The train lurches as it changes tracks. She grips the handles of her overnight bag, holds her breath. Did she tell them? She knew the route; she had cycled it herself from time to time. Did she say, ‘He’s gone to his brother’s; he’s taken my bike without asking’?
But the incident is like a scene from a silent film. She can see her lips moving and the men watching from the doorway, but can hear nothing of the conversation.
She loosens her fingers from around the handles of her bag. She is almost certain that she didn’t tell them where the boy had gone that afternoon. She is almost certain that they didn’t find him. She peers at her reflection in the window of the train; then she takes out a paper handkerchief from her bag and dabs at her nose which has begun to drip.
It was a sack of potatoes. That was why she needed her bicycle the day the men came. The sack was heavy and without her bike she had to carry it all the way back to the tram stop.

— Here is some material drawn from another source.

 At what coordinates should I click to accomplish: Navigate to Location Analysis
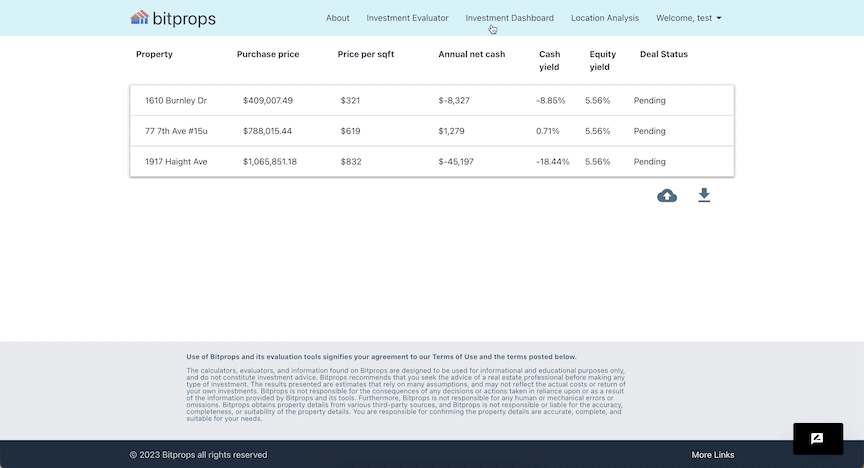[604, 18]
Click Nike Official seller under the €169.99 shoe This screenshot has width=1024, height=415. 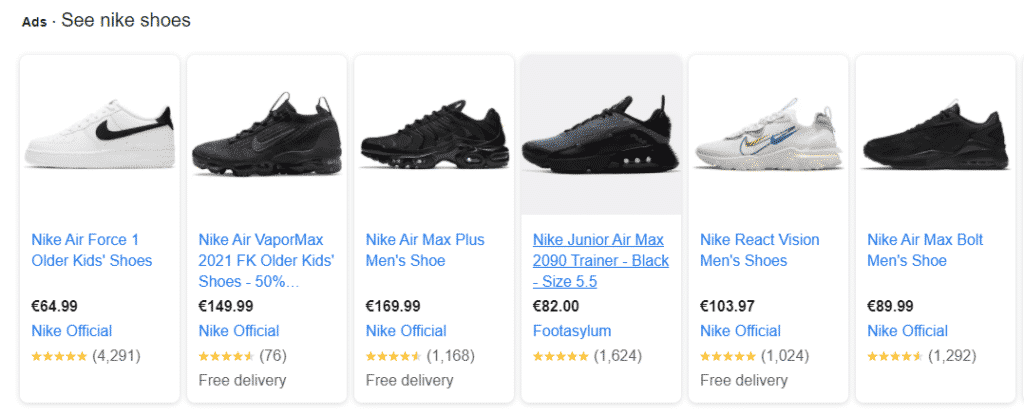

It wasn’t late, but the fog had dropped and the sky was almost dark. On the tram, she chose a seat next to the window, as she always did. Then she took out a tube of lipstick from her bag and, using the reflection to guide her fingers, she circled her mouth with Coral Blaze. When she had finished she cupped her hand against the glass and looked through the window. In the distance, out of the fog, she saw a boy wheeling a bicycle along the pavement. The tram was grinding slowly towards him and, just for a second, as she passed the boy, she pulled her face away from the glass. When she looked again, back into the fog, she saw the men. She saw the billiard player grasp the boy’s shoulder. She saw him lean towards the boy and whisper into his ear. Twisting round in her seat, she saw Antoine scowl. She saw him drop the bicycle on the pavement. She saw its wheel spinning round and round. The boy turned away slowly and it was only then, when she saw the back of his pale yellow head between the two blue berets that she really began to understand what she had done.
‘No,’ she said aloud. But the figures had disappeared and now all she could see was her own reflection staring back – skull-like. Her eyes were as black as the fog outside, her cheeks and forehead were grey. Only her fleshy lips stood out, screaming orange against the darkness of the window.
‘No,’ she said again, and saw the reflection of her treacherous mouth covered in the slick of Coral Blaze.
‘No,’ whispers the old woman, for she can see her own thin lips reflected in the window of the train. They seem to form a circle, a misshaped circle, closer to an oval perhaps.